-- Opening Marker --

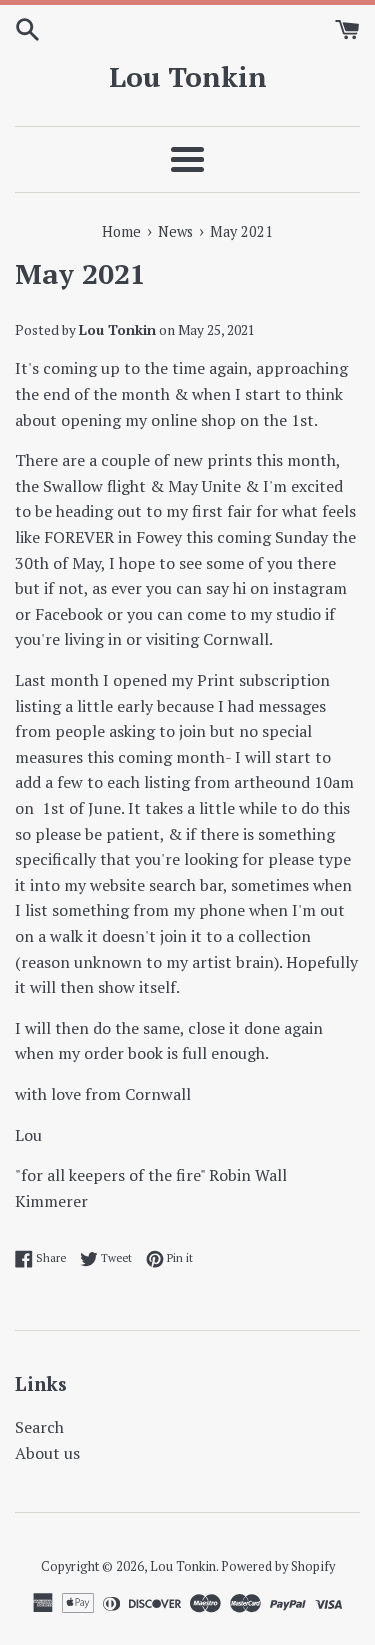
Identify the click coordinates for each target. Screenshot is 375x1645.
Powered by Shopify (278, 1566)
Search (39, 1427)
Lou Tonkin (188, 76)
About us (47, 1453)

-- Closing Marker --

#### What the task asks:
A verbatim transcript of the material above, with images dropped, is the expected output.

#### Result:
Identify the click coordinates for each target. Screenshot is 375x1645.
Powered by Shopify (278, 1566)
Search (39, 1427)
Lou Tonkin (188, 76)
About us (47, 1453)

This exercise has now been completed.